For a long time we have had generalized newtype deriving which allows deriving via the underlying representation of a datatype. This uses the fact that pairs are monoids if each component is:

```
instance (Semigroup a, Semigroup b) => Semigroup (a, b)
instance (Monoid a, Monoid b) => Monoid (a, b)
```

`Sum Int`

indicates + and 0`Product Int`

indicates * and 1`Ap ZipList All`

indicate zipWith (&&) and repeat True`All`

indicates && and True`Endo a`

indicates . and id

These modifiers give their underlying types different behaviour but they add unsightly noise to the actual constructor:

```
type Foo :: Type -> Type
newtype Foo a = Foo
(Sum Int, Product Int, Ap ZipList All, Endo a)
deriving
newtype (Semigroup, Monoid)
```

`via`

Such low-level details shouldn't matter when using `Foo`

. Deriving via solves that by factoring it out into a via type but leaves a different problem.

```
type Foo :: Type -> Type
newtype Foo a = Foo (Int, Int, [Bool], a->a)
deriving
(Semigroup, Monoid)
via
(Sum Int, Product Int, Ap ZipList All, Endo a)
```

`via`

We want `Foo`

to be curried and to use record syntax.
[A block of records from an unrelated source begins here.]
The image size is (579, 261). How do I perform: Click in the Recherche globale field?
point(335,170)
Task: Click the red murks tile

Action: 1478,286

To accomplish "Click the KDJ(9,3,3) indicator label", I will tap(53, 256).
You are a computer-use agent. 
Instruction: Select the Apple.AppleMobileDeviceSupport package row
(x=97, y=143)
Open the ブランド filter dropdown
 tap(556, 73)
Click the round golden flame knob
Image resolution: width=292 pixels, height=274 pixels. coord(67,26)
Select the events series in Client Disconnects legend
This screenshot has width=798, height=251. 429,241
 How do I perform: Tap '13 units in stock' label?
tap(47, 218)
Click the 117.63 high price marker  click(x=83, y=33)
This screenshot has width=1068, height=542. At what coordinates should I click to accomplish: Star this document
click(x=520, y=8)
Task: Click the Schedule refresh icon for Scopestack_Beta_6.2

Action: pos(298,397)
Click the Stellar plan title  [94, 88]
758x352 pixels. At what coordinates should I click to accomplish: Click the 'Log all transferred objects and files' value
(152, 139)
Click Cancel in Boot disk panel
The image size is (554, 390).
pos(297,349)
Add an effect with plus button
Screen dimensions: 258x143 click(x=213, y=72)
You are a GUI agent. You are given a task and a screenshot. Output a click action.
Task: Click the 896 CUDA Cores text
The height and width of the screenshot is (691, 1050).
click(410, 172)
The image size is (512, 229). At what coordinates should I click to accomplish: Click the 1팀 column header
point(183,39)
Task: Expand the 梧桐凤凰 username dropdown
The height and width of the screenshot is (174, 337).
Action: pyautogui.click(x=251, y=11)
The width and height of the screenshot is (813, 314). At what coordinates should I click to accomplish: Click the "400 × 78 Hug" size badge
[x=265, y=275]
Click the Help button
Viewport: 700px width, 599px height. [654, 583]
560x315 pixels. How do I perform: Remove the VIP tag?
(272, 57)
We could reach for pattern synonyms over a `newtype`

but in this case it does not encourage a natural style of writing. We don't want deriving to change our datatype.

```
type Foo :: Type -> Type
data Foo a = Foo
{ one :: Int
, two :: Int
, three :: [Bool]
, four :: a->a
}
deriving
(Semigroup, Monoid)
via
GenericallySOP
(Foo a
`PretendingVia`
'[ '[ Sum Int, Product Int, Ap ZipList All, Endo a ] ])
```

and mandatory deriving generics:

```
deriving stock GHC.Generic
deriving anyclass SOP.Generic
```

This is the heart of this article. `PretendingVia`

hijacks a `SOP.Generic`

instance and injects a custom "*via* code".

```
type PretendingVia :: Type -> [[Type]] -> Type
newtype a `PretendingVia` viacode = PretendingVia
{ pretendVia :: a
}
```

This is based on a single assumption that it is indeed safe to coerce between `Rep a = SOP I (Code a)`

and `SOP I viacode`

:

```
instance
( SOP.All SListI viacode
, Generic a
, AllZip2 Coercible viacode (Code a)
, AllZip2 Coercible (Code a) viacode
)
=>
Generic (PretendingVia a viacode) where
type Code (PretendingVia a viacode) = viacode
to :: SOP I viacode -> PretendingVia a viacode
to = axiom @viacode @(Code a) >>> to >>> PretendingVia
from :: PretendingVia a viacode -> SOP I viacode
from = pretendVia >>> from >>> axiom @(Code a) @viacode
```

expressed as this axiom

```
axiom :: forall code0 code1.
AllZip2 Coercible code0 code1
=> SOP I code0
-> SOP I code1
axiom = unsafeCoerce
```

Attempting to `stock`

derive `Ord Exp`

or `Show Exp`

is not possible because `Exp->Exp`

has none of those instances.

```
--
-- Code Exp = '[ '[Exp, Exp], '[Exp->Exp] ]
--
type Exp :: Type
data Exp = App Exp Exp | Lam (Exp -> Exp)
```

Since `Exp->Exp`

is coercible to `Hidden (Exp->Exp)`

we can view `'[ '[Exp, Exp], '[Hidden (Exp->Exp)] ]`

as the `Exp`

code which ignores the function argument.

```
type Hidden :: Type -> Type
newtype Hidden a = Hidden a
instance Show (Hidden a) where
show :: Hidden a -> String
show _ = "(*)"
instance Eq (Hidden a) where
(==) :: Hidden a -> Hidden a -> Bool
_ == _ = True
instance Ord (Hidden a) where
compare :: Hidden a -> Hidden a -> Ordering
compare _ _ = EQ
```

As before we require an instance of `GenericallySOP`

this time taken directly from `Generics.SOP.Eq`

:

```
instance (Generic a , All2 Eq (Code a)) => Eq (GenercallySOP a) where
(==) :: GenercallySOP a -> GenercallySOP a -> Bool
(==) = coerce (geq @a)
```

This

```
type Exp :: Type
data Exp = App Exp Exp | Lam (Exp -> Exp)
deriving
Eq
via
GenercallySOP
(Exp
`PretendingVia`
'[ '[ Exp, Exp ]
, '[ Hidden (Exp->Exp) ]
])
```

with

```
deriving stock GHC.Generic
deriving anyclass SOP.Generic
```

means you can compare `Lam id == Lam (\f -> App f f)`

for equality. And it gives back `True`

. Well it's possible anyway, and relatively little fuss.